I suspect that the Hebrew-fluent Jewish Christians, who made up the early church, had more to go on. They would’ve remembered that the Greek word pneuma, from which we get “spirit” in the Christian (or “new”) testament, was originally how they had translated the Hebrew word ruach, when they had made the Greek translation of the Hebrew (or “old”) Testament called the Septuagint two centuries earlier. That was the closest they could come.
Pneuma isn’t a terrible choice insofar as both words can mean breath or wind. The problem is that Greek speakers, influenced by Plato and his schools of philosophy, had long been using pneuma to mean that which is above or even the antithesis of matter or body. Notoriously, Plato and his disciples weren’t huge fans of physical stuff, the so-called corruptible part of the reality.
Hopefully, I haven’t lost you here, and you see what’s at stake. If you’ve ever scratched your head after meeting someone who identifies as a Christian but who seems to be indifferent to the well-being of the Earth or afraid of sex or what have you, that attitude had its root here in Plato, not in Christ.
No wonder that, by the time pneuma was translated into spiritus in Latin, we now have Christians who are skeptical of the human body and unsure even how to metaphorize the third person of the Trinity, let alone describe what she does or why she matters (pun intended). God help us by the time the Germans and English come around and they’re describing the Holy geist or Ghost. Spooky and fun sounding, but fully off the rails at this point in one long game of “Telephone.”
Ruach on the other hand is not an anti-matter word. Among the images that this one word might’ve conjured up: a tempest, a storm, a gale, a force that moves a body.
Such forceful and image rich pictures would this word have conjured that some linguists have suggested it originally started as an onomatopoeic description of the winds of a large storm. Say it to yourself out loud—‘roo-agkhh.
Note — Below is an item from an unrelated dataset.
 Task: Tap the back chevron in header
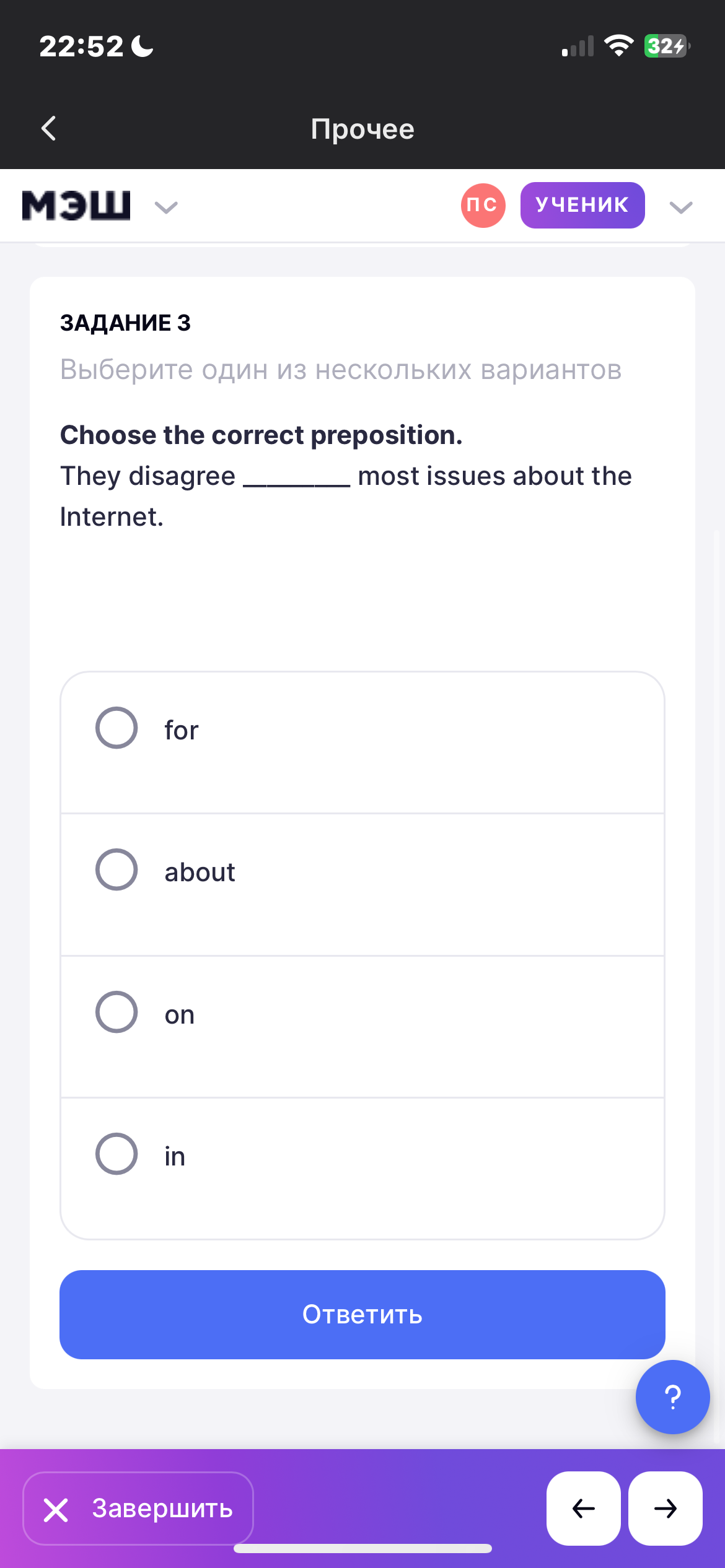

Now imagine that that is how the writer of Exodus describes the massive gale which blows open the walls of the Red Sea to deliver the slaves into freedom in Ex. 14:21.
Think about that. When some cobwebby old cleric talks about the “Holy Ghost,” he is conjuring an image for God whose Bible-y-ness is pretty dubious. But if you ask a little kid to mimic a hurricane, that pretty much hits the nail on the head.
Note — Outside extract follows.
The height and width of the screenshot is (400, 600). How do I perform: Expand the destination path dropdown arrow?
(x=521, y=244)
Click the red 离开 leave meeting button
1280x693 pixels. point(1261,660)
What does this change—if we know the Spirit of God not as that which is anti-matter but the vitality of matter itself? Well, a lot if all the windy images for Spirit are, by definition, change itself. What if we knew the Spirit not as that which is skeptical of the body but as she who gives it life? Not as that which is invisible but as she who gives movement and purpose to everything that is visible?
The “Spirit” is not that which hovers above the fray safely, indifferent to our earthly lives. The Spirit brings change, shakes things up, blows through this world like a mighty tempest just as much as a tiny breadth. The Spirit makes things happen. In fact, we know it only when it moves matter, never in stagnation, rigidity, status quo.